Exercise inputs:
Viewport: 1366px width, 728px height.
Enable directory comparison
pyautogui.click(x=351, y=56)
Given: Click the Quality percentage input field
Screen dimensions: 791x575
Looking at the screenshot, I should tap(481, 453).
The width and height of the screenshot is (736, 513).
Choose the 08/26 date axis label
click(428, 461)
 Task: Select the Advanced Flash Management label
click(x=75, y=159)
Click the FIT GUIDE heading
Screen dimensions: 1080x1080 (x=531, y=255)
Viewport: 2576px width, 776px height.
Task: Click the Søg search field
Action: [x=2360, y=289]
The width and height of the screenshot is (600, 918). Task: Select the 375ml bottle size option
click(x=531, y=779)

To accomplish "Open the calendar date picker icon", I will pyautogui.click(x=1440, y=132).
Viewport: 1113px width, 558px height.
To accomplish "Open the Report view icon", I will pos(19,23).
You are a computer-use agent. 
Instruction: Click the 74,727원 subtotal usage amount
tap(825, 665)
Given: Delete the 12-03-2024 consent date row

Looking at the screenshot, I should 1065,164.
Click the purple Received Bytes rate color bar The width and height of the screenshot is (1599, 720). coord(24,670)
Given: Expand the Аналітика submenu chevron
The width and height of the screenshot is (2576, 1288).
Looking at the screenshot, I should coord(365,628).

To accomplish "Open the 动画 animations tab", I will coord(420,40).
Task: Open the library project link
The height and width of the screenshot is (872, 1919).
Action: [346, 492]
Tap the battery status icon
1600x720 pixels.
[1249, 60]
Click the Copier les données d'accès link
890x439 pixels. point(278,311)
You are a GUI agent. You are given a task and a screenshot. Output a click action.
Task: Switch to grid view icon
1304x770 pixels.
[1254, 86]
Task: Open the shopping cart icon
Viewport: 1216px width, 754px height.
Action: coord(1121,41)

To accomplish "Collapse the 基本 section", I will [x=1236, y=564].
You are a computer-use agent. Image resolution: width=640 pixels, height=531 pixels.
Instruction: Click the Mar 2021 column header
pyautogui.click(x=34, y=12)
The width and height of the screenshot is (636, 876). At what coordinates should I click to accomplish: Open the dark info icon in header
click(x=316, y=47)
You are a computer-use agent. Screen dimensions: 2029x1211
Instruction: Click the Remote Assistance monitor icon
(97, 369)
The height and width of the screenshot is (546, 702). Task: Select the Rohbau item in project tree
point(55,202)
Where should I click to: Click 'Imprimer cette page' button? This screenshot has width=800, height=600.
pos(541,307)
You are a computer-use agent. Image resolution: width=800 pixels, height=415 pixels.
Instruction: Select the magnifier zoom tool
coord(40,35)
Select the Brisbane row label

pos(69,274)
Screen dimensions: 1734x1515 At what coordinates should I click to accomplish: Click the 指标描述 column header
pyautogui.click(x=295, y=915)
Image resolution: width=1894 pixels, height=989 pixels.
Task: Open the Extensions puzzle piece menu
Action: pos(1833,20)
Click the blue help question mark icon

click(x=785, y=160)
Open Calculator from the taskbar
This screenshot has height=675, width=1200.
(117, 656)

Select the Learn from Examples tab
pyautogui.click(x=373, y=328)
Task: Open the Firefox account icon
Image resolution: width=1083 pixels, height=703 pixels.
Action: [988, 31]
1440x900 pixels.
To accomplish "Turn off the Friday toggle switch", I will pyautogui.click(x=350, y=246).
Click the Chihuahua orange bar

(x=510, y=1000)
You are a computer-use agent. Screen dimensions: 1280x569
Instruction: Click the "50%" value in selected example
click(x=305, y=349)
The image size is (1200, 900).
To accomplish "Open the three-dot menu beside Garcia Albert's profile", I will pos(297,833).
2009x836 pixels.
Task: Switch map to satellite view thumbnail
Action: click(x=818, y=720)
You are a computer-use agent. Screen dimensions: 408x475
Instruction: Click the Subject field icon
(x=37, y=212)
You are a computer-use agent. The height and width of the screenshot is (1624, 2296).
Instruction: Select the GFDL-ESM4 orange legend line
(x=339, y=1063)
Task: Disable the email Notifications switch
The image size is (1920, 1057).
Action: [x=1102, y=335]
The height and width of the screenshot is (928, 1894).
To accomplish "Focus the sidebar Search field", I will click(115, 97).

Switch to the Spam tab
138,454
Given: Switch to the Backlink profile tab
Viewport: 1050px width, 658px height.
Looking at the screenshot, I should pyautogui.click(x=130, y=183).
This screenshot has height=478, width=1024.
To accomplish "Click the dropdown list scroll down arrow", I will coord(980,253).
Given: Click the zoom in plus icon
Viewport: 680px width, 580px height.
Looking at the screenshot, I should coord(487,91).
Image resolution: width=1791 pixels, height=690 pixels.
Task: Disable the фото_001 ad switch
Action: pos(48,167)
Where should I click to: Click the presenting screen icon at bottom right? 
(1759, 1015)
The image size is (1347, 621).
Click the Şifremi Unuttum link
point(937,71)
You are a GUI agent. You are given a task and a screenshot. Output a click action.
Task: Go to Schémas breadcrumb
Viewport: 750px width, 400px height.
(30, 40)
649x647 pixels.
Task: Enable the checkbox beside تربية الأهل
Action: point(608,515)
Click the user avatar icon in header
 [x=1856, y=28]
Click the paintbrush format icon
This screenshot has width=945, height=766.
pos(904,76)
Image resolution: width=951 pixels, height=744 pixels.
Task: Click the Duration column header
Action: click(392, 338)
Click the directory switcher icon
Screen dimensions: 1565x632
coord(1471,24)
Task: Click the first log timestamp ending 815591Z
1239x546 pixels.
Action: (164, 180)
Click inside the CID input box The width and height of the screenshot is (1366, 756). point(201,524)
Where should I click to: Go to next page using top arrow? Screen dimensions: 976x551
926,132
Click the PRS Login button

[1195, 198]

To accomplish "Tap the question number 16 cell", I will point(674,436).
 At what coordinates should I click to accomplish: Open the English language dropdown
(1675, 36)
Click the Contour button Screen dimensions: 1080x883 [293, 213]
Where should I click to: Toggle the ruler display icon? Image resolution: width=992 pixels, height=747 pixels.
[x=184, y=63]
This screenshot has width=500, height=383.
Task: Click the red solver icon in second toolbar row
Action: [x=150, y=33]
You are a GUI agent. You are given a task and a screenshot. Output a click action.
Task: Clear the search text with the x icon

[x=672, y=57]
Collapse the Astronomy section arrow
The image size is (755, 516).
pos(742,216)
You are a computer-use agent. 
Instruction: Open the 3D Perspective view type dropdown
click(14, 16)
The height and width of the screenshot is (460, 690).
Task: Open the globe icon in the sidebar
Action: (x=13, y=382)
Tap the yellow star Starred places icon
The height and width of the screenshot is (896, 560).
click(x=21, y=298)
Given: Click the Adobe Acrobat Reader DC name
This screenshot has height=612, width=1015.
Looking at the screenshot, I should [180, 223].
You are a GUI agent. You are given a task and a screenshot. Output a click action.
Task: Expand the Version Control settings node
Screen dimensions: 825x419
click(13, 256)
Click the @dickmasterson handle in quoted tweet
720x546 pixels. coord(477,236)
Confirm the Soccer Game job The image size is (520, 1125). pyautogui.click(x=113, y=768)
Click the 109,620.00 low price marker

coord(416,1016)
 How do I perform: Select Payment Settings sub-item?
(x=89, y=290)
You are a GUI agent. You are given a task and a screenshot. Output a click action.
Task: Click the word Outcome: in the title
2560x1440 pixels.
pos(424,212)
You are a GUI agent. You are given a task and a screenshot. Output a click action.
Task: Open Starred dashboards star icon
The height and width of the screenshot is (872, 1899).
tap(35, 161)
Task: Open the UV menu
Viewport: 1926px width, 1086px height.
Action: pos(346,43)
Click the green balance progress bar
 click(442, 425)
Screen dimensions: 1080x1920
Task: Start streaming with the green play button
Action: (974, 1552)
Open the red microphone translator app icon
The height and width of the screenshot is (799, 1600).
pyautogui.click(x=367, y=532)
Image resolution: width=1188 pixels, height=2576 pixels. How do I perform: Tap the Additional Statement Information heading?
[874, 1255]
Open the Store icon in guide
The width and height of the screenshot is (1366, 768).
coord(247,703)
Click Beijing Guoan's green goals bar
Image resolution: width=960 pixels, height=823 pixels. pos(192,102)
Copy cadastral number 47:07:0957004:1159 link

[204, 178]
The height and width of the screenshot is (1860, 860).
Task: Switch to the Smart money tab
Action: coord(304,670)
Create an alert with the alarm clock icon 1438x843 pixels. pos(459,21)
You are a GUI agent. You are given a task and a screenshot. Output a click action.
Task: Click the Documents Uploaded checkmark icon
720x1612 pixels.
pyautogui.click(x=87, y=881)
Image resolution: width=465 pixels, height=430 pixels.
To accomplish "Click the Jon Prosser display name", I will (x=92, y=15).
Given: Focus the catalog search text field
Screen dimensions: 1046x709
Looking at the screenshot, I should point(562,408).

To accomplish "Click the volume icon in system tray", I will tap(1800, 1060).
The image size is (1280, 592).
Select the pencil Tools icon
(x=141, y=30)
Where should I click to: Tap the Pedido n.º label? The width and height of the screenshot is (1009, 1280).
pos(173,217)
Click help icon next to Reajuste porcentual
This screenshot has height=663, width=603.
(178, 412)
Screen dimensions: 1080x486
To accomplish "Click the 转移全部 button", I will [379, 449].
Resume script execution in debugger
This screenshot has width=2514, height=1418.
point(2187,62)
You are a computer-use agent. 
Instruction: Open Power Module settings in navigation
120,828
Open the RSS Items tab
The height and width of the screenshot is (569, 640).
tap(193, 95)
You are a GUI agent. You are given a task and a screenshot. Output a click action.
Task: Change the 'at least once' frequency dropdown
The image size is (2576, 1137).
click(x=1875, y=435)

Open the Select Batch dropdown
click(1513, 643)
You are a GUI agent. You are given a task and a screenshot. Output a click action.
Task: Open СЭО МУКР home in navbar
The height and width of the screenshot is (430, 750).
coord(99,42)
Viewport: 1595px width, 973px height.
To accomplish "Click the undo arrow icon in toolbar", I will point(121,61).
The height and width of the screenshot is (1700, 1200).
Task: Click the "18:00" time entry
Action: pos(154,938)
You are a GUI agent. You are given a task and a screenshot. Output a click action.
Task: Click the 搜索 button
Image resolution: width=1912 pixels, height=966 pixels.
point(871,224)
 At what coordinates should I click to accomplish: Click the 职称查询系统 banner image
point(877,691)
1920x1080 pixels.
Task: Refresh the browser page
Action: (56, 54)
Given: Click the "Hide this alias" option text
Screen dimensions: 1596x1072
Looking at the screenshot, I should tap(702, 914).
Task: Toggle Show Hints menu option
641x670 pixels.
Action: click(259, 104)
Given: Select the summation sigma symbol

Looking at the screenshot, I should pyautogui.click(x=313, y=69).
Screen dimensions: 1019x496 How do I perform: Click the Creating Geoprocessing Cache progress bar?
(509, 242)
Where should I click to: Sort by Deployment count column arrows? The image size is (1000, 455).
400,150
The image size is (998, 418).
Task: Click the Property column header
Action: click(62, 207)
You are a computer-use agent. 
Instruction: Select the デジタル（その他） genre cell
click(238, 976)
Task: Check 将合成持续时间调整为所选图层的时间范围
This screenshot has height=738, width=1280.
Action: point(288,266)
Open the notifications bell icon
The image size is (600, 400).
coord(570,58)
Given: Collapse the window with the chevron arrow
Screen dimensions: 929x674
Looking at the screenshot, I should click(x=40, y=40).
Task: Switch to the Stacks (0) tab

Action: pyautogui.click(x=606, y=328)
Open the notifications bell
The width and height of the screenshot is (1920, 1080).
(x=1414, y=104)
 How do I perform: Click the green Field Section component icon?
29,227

Short task: Reproduce the lines of the entries above verbatim, from the line containing "Task: Disable the email Notifications switch" through the line containing "I will coord(980,253).", with both of those lines included.

Exercise result:
Task: Disable the email Notifications switch
The image size is (1920, 1057).
Action: [x=1102, y=335]
The height and width of the screenshot is (928, 1894).
To accomplish "Focus the sidebar Search field", I will click(115, 97).

Switch to the Spam tab
138,454
Given: Switch to the Backlink profile tab
Viewport: 1050px width, 658px height.
Looking at the screenshot, I should pyautogui.click(x=130, y=183).
This screenshot has height=478, width=1024.
To accomplish "Click the dropdown list scroll down arrow", I will coord(980,253).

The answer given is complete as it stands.